US District Court Judge James Boasberg rejected a lawsuit seeking to force disclosure of the images, writing that the courts must defer to the conclusion President Barack Obama and military leaders reached that releasing them could spur violence against US troops and other Americans traveling abroad, Politico reported.
Judicial Watch, a government watchdog had asked the Defence Department and the Central Intelligence Agency to release any photos or video footage of the May 2 operation that killed bin Laden.
Though the defence department said it found no pictures or videos sought by the group, the CIA said it found 52 such records but refused to release them.
The CIA cited exemptions to the US Freedom of Information Act law for classified materials and other reasons. And Judicial Watch then approached the court.

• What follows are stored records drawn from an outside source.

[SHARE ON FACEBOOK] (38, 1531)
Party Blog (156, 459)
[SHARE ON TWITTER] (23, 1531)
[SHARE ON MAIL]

"A picture may be worth a thousand words. And perhaps moving pictures bear an even higher value. Yet, in this case, verbal descriptions of the death and burial of Osama bin Laden will have to suffice, for this court will not order the release of anything more," Boasberg wrote in a 29-page ruling issued on Thursday.
"The court is...mindful that many members of the public would likely desire to see images of this seminal event. Indeed, it makes sense that the more significant an event isto our nation - and the end of bin Laden's reign of terror certainly ranks high - the more need the public has for full disclosure. Yet, it is not this court's decision to make in the first instance," Boasberg added.